Thesis etd-07112018-144708


Thesis type
Tesi di dottorato di ricerca
Author
CHERSONI, EMMANUELE
URN
etd-07112018-144708
Thesis title
Explaining Complexity in Human Language Processing: A Distributional Semantic Model
Academic discipline
L-LIN/01
Course of study
FILOLOGIA, LETTERATURA E LINGUISTICA
Supervisors
tutor Dott. Blache, Philippe
correlatore Prof. Lenci, Alessandro
Keywords
  • computational psycholinguistics
  • distributional semantics
  • N400
  • semantic complexity
  • semantic memory
  • sentence comprehension
  • thematic fit
  • unification
Graduation session start date
22/07/2018
Availability
Full
Summary
The present work deals with the problem of the semantic complexity in natural language, proposing an hypothesis based on some features of natural language sentences that determine their difficulty for human understanding.

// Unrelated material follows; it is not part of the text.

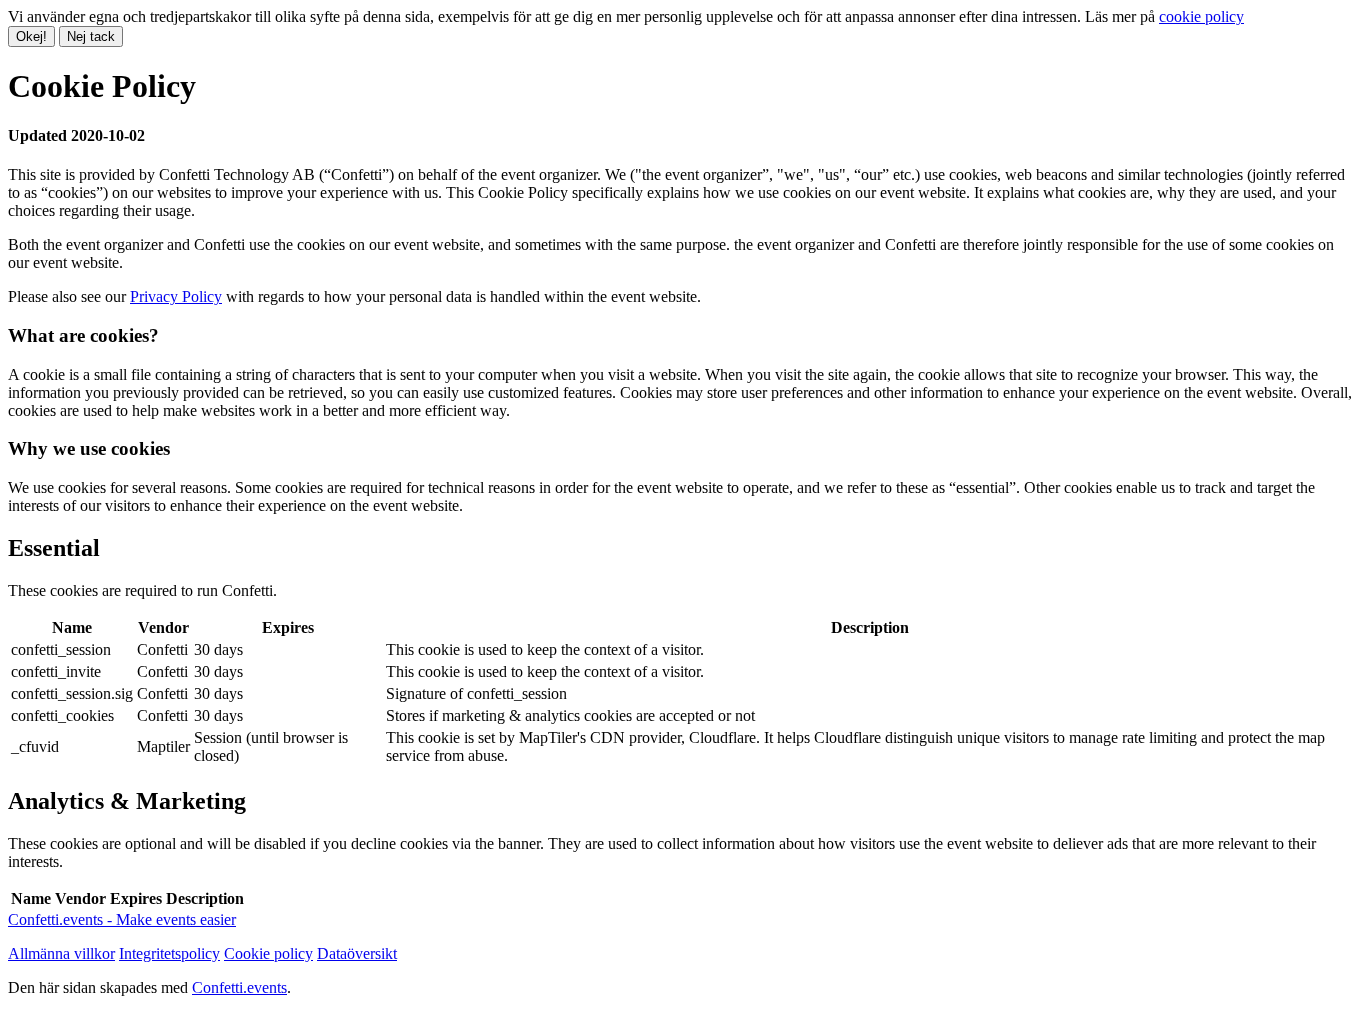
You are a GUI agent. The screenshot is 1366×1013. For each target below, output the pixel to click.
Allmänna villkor (61, 953)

We aim at introducing a general framework for semantic complexity, in which the processing difficulty depends on the interaction between two components: a Memory component, which is responsible for the storage of corpus-extracted event representations, and a Unification component, which is responsible for combining the units stored in Memory into more complex structures. We propose that semantic complexity depends on the difficulty of building a semantic representation of the event or the situation conveyed by a sentence, that can be either retrieved directly from the semantic memory or built dynamically by solving the constraints included in the stored representations.
In order to test our intuitions, we built a Distributional Semantic Model to compute a compositional cost for the sentence unification process. Our tests on several psycholinguistic datasets showed that our model is able to account for semantic phenomena such as the context-sensitive update of argument expectations and of logical metonymies.